Dataset entries
____
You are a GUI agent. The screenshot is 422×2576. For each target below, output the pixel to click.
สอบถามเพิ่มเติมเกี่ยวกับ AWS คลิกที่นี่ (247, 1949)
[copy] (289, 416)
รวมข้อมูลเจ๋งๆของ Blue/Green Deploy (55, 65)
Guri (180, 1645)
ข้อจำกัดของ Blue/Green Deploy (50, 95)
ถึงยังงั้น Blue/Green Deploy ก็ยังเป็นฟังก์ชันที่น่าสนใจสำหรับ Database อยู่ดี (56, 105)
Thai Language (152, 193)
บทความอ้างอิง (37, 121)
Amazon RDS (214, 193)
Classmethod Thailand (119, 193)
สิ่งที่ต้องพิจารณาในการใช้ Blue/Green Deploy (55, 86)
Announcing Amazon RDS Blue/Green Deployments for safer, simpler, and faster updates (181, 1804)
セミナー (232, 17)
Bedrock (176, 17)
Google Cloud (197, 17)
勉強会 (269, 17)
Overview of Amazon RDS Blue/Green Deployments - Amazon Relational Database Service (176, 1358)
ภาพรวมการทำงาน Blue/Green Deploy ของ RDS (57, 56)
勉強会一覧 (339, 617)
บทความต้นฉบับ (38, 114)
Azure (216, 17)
____
• **WHAT YOU WILL DO**
Retype exactly. Start at the line with "Google Cloud (197, 17)" and stop at the last line of the data.

• **RESULT OF THIS EXERCISE**
Google Cloud (197, 17)
勉強会 (269, 17)
Overview of Amazon RDS Blue/Green Deployments - Amazon Relational Database Service (176, 1358)
ภาพรวมการทำงาน Blue/Green Deploy ของ RDS (57, 56)
勉強会一覧 (339, 617)
บทความต้นฉบับ (38, 114)
Azure (216, 17)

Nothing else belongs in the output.